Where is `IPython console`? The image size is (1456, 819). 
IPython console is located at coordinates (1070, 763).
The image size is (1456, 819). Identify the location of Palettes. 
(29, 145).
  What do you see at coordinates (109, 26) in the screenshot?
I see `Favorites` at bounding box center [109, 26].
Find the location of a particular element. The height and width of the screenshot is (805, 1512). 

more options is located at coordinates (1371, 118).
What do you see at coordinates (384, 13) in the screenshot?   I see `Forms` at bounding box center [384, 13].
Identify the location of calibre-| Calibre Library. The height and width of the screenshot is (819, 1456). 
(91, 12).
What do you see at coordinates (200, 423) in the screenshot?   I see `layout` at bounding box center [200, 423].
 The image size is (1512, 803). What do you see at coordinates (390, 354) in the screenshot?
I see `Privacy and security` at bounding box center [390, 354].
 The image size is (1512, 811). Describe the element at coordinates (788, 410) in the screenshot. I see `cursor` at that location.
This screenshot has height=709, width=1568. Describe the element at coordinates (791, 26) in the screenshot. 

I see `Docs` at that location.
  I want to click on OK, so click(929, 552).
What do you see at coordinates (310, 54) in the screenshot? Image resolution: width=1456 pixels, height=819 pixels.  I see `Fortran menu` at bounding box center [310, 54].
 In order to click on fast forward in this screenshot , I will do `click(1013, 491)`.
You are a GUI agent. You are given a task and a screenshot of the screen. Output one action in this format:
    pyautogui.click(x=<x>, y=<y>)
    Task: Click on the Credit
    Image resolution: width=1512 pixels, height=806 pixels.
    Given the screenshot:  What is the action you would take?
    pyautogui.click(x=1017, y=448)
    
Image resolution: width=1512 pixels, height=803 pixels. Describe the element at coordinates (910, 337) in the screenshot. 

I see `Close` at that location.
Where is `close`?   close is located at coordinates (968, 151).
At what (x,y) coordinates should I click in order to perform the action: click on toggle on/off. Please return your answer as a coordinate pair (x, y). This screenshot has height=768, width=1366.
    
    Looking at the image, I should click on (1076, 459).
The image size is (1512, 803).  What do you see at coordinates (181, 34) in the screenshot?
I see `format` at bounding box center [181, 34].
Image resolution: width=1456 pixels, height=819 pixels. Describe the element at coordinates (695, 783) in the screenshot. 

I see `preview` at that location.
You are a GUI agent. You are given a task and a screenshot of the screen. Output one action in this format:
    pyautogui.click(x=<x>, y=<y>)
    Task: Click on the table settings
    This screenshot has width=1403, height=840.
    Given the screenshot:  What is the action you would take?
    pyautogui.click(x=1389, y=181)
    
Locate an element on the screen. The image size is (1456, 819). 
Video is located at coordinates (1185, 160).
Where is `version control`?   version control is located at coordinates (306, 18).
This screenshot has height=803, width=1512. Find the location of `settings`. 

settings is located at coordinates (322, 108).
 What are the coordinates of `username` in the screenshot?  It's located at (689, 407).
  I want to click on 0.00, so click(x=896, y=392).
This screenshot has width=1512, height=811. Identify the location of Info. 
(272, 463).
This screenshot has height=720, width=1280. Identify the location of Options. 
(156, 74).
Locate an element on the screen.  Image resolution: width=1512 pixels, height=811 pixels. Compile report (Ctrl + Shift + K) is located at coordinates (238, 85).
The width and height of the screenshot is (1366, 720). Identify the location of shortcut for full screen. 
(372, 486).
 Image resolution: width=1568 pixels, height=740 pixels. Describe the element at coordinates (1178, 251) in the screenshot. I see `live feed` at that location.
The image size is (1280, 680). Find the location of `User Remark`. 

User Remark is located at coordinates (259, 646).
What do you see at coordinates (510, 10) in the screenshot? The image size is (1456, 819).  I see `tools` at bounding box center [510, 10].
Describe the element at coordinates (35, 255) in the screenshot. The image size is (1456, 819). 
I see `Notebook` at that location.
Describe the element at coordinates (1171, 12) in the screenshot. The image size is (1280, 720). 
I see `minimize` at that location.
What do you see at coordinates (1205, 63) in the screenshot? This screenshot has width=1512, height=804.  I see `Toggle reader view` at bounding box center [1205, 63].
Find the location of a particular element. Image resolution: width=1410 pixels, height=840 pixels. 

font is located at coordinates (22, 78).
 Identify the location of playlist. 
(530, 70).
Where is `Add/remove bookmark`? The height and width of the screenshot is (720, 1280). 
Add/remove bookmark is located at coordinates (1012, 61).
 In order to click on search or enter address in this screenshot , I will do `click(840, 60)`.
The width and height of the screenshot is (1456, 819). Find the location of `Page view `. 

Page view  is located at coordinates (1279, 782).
==*==
Given task →
Reproduce word for word the stretch of the data above, from its first line through the line containing "I want to click on OK, so click(929, 552).".

Solution to the exercise →
Where is `IPython console`? The image size is (1456, 819). 
IPython console is located at coordinates (1070, 763).
The image size is (1456, 819). Identify the location of Palettes. 
(29, 145).
  What do you see at coordinates (109, 26) in the screenshot?
I see `Favorites` at bounding box center [109, 26].
Find the location of a particular element. The height and width of the screenshot is (805, 1512). 

more options is located at coordinates (1371, 118).
What do you see at coordinates (384, 13) in the screenshot?   I see `Forms` at bounding box center [384, 13].
Identify the location of calibre-| Calibre Library. The height and width of the screenshot is (819, 1456). 
(91, 12).
What do you see at coordinates (200, 423) in the screenshot?   I see `layout` at bounding box center [200, 423].
 The image size is (1512, 803). What do you see at coordinates (390, 354) in the screenshot?
I see `Privacy and security` at bounding box center [390, 354].
 The image size is (1512, 811). Describe the element at coordinates (788, 410) in the screenshot. I see `cursor` at that location.
This screenshot has height=709, width=1568. Describe the element at coordinates (791, 26) in the screenshot. 

I see `Docs` at that location.
  I want to click on OK, so click(929, 552).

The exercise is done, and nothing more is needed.